● **RECORD EXCERPTS**
****************
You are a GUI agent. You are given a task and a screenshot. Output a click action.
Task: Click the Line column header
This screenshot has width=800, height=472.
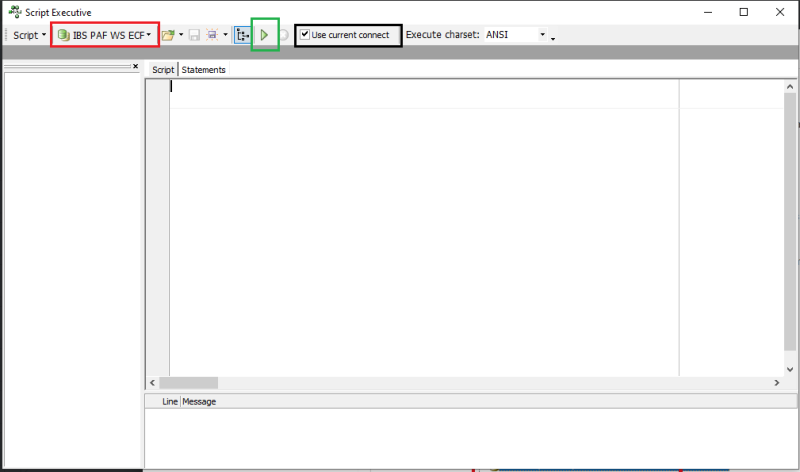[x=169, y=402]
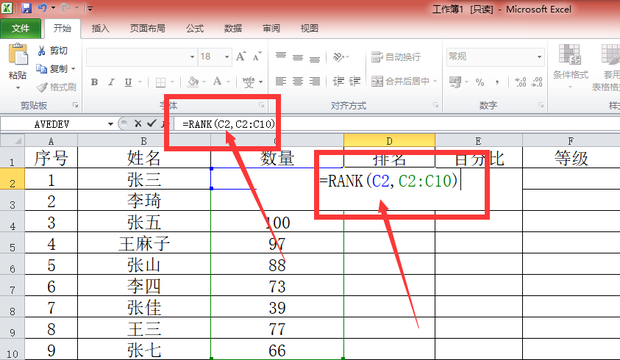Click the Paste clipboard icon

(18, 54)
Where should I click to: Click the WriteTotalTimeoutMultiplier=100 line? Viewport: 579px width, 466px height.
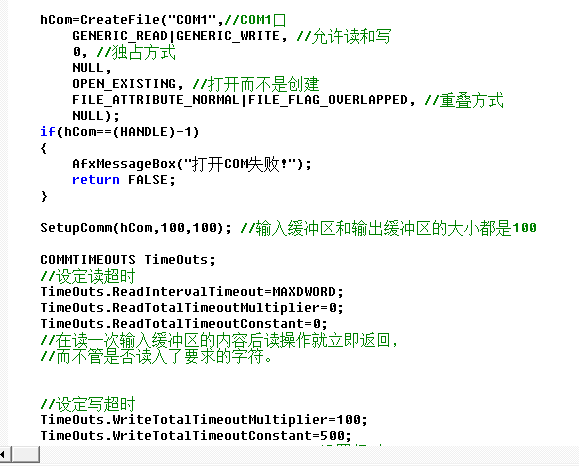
****************
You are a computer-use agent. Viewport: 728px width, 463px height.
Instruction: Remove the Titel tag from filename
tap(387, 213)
****************
For the word "Viewport", find every line in the data that holds it and copy that line.

Where should I click to: Click the WriteTotalTimeoutMultiplier=100 line? Viewport: 579px width, 466px height.
You are a computer-use agent. Viewport: 728px width, 463px height.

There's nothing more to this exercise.